## [EXERCISE TASKS]
**1)** Duplicate everything in the Advanced Open Water article from "Drift Diving: Many" down to "have more enjoyable dives.".
**2)** According to the Advanced Open Water article, what maximum depth does Open Water certification allow?
**3)** Take the Advanced Open Water article further, beginning right after its final sentence.

## [SELECTED EXTRACT]
□ □ □ □ □ □ □
Congratulations, you’ve completed your Open Water course and are now a certified scuba diver! So what’s next? Many divers choose to continue on to do the Advanced Open Water Course at some point and here are 10 reasons why you should.
1. Practice makes perfect
The Advanced Open Water Course is designed to build on the skills you learned in Open Water. You learn a lot in the Open Water Course, so it’s easy to forget things if you don’t have the opportunity to practice them. In Advanced, you’ll continue learning and enhancing your skills. Practicing skills and building on them will help ensure you remember and perfect them. It also helps to avoid developing any bad dive habits.
Experience is the best teacher, so the more you dive, the better diver you’ll become!
2. Learn new skills that will help you for every other dive you do
In Open Water you learn the basic essentials, and in Advanced you learn skills to further improve and fine tune your diving. You’ll learn skills, tips and tricks that will help you for every dive you do in the future.
Buoyancy: This course offers plenty of opportunity to practice and master your buoyancy! Buoyancy is one of the most important skills that will improve your diving experience. Buoyancy can be affected by a number of factors, and if you learn to master it, you’ll have much more enjoyable dives. Many struggle with buoyancy, even after many dives, so having an instructor to help you develop this skill is beneficial, and again, practice makes perfect!
Navigation: The ocean is a wide open space, and learning navigation will help you get to and from the dive site and back to the boat or shore safely. It also improves your dive plan’s effectiveness, so you know how to get to the dive site and spend more time seeing cool stuff, instead of wasting air searching for the site.
Deep Diving: Past the 18m/60ft maximum your Open Water allows, is a whole new world of dive sites. You’ll see new marine life, and many wrecks sit at deeper depths. There are more safety concerns on deep dives, as air consumption increases, no stop time decreases and you may experience nitrogen narcosis. You’ll learn how to deal with all of these things safely, which will open up more dive site options, and improve future dives for yourself and your dive buddies.
Drift Diving: Many dive sites around the world are effected by currents, so by knowing how to deal with them, you’ll be safer and have more enjoyable dives.
Finning Techniques: You’ll learn new finning techniques to help with air consumption, and avoiding stirring up the sand or sediment on the bottom. Nothing is worse than having great visibility, until someone kicks up the bottom and the vis is gone!
3. Improve your breathing
Through the skills you’ll learn and practice, you’ll also start to understand more about air consumption and breathing techniques. Breathing is a huge contributing factor to buoyancy, and learning HOW breathing affects your buoyancy will help you control it.
Most importantly, your air consumption will improve. Everyone wants to stay down longer, and the better your breathing, the longer dives you can have. Learn breathing techniques that will conserve gas without feeling like you’re starving for air. If you can learn how to control your buoyancy by breathing, you’ll also use less air filing and emptying your BCD.
4. Gain confidence as a diver
You learn a lot during the open water course, and sometimes it can feel overwhelming. The first dives you do after certification may be intimidating if you are feeling unsure of yourself. Many divers deal with anxiety before a dive starts, and a lot of this anxiety can come from a lack of confidence. They are worried something will go wrong and they won’t be prepared to deal with it.
In the Advanced Course you’ll learn how to dive safer, and how to deal with the problems that might be causing you stress. By continuing your training, you’ll feel more prepared and more knowledgeable. The more you know and learn, the more in control you will feel.
□ □ □ □ □ □ □
Stored data
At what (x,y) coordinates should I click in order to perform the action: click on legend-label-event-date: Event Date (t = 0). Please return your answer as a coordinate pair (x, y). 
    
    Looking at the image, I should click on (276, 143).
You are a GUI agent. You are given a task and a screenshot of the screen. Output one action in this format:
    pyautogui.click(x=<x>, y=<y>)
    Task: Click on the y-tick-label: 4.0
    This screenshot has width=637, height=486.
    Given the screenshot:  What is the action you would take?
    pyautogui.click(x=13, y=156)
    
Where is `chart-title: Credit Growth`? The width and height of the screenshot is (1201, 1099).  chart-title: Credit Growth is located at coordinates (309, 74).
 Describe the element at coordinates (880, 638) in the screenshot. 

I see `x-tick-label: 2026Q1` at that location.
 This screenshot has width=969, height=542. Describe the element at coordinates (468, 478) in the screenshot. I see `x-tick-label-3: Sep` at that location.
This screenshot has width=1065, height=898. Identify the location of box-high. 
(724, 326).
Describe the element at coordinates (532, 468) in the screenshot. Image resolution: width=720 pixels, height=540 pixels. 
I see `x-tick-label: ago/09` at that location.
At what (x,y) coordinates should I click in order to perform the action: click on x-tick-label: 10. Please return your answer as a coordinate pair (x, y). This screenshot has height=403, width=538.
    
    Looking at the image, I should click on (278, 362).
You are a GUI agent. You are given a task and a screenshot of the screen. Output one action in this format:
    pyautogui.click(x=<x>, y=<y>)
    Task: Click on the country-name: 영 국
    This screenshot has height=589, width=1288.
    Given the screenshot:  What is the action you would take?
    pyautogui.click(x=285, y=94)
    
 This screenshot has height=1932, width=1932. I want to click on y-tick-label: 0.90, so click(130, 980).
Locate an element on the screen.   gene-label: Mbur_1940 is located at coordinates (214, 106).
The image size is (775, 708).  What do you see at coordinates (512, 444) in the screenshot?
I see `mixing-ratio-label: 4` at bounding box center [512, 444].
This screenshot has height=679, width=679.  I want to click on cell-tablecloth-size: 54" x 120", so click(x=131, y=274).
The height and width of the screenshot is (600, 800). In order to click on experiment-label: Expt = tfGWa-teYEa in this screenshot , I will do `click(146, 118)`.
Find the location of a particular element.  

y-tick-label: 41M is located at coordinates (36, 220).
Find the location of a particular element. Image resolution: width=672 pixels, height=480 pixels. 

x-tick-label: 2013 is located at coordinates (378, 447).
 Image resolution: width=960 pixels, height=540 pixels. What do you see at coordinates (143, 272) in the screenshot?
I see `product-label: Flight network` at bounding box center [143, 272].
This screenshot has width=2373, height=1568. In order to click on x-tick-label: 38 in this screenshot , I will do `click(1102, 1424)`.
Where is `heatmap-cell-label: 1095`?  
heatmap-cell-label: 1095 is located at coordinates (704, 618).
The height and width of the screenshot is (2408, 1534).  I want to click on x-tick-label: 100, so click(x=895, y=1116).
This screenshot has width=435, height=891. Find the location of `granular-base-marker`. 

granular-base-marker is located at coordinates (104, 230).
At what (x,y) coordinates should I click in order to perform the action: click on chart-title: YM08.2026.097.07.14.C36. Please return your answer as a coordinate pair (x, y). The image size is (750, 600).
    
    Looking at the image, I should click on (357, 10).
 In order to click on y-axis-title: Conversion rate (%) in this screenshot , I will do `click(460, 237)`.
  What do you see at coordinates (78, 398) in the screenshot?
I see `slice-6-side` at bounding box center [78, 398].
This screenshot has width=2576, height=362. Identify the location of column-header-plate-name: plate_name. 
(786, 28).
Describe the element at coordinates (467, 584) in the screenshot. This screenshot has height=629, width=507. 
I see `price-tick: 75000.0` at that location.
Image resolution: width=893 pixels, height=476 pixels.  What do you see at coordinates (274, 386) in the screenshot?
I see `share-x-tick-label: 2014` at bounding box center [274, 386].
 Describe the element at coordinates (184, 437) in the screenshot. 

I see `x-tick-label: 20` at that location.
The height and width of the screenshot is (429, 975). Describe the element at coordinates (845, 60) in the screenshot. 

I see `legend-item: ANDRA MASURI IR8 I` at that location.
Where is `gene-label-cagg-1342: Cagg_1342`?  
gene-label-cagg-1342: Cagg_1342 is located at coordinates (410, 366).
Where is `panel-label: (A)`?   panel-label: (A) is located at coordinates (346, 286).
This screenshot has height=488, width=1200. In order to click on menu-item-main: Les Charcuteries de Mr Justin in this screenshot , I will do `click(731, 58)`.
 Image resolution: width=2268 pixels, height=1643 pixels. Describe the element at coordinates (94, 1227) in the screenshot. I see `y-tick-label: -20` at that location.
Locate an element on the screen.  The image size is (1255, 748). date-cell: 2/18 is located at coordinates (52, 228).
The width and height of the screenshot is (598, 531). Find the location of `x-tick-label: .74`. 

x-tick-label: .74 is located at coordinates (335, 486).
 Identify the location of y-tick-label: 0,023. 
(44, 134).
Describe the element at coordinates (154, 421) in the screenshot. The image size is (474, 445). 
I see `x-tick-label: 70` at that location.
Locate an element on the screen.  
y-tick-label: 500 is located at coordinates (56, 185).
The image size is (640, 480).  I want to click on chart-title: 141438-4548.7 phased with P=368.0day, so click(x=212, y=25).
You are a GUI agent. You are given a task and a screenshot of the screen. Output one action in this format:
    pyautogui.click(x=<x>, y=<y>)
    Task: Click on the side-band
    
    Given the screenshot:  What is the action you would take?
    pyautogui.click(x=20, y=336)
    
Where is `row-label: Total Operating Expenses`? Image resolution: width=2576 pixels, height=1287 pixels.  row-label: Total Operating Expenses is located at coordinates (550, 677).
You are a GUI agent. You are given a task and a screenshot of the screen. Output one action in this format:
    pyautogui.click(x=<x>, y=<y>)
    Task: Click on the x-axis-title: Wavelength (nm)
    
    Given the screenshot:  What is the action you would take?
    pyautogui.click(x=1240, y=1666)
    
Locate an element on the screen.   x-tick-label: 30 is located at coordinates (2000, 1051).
□ □ □ □ □ □ □
## [RESPONSE LIST]
**1)**
Drift Diving: Many dive sites around the world are effected by currents, so by knowing how to deal with them, you’ll be safer and have more enjoyable dives.

**2)** 18m/60ft.

**3)**
As your confidence grows and you realize you are a badass scuba diver who can handle the situation, your anxiety before diving will decrease. It also gives you an opportunity to speak with your instructor about those anxieties, and figure how to overcome them. Always remember that you are not alone in feeling anxiety, it’s estimated that up to half of all divers feel it before they go down! Check out the Girls that Scuba Facebook group, and you’ll read plenty of stories about anxiety, and feel the support from your fellow mermaids.
5. Overcome fears
Fear is normal, and even the most experienced divers can still get nervous. But overcoming fear can be incredibly rewarding, and will help boost your confidence in your abilities. It can also help you feel empowered in other areas of your life, and trust yourself in and out of the water. Fear is often about the unknown, and the more you learn, you realize the less there is to fear.
6. Taste the Specialties
Diving is so much more than strapping on a tank and breathing underwater. There are many different ways to dive and many different underwater experiences to be had, and the Advanced Open Water Course will let you sample some of the options. The dives you do in Advanced Open Water are considered the first dive of a specialty course, so if you enjoy a particular dive and want to learn more, you are already one step towards become a specialist diver!
7. Reach new depths
As an Open Water Diver, you are limited to 18m/60ft. Due to strong currents, deeper depths or more challenging conditions, some dive sites may be restricted to Advanced Divers.
Becoming an Advanced Open Water Diver will open up a variety of new dive sites, certifying you up to 30m/100ft! You’ll be able to see different marine life and underwater environments, and wrecks which often sit at deeper depths.
You’ll also have the opportunity to learn about night diving. Though it may seem daunting, night diving is a magical experience. See creatures that are active at night and hard to find during the day. See dive sites in a new light, and experience bioluminescence lighting up all around you. Once you’ve mastered night diving, you can try out UV night diving, and experience what it’s like to ‘dive through Avatar.”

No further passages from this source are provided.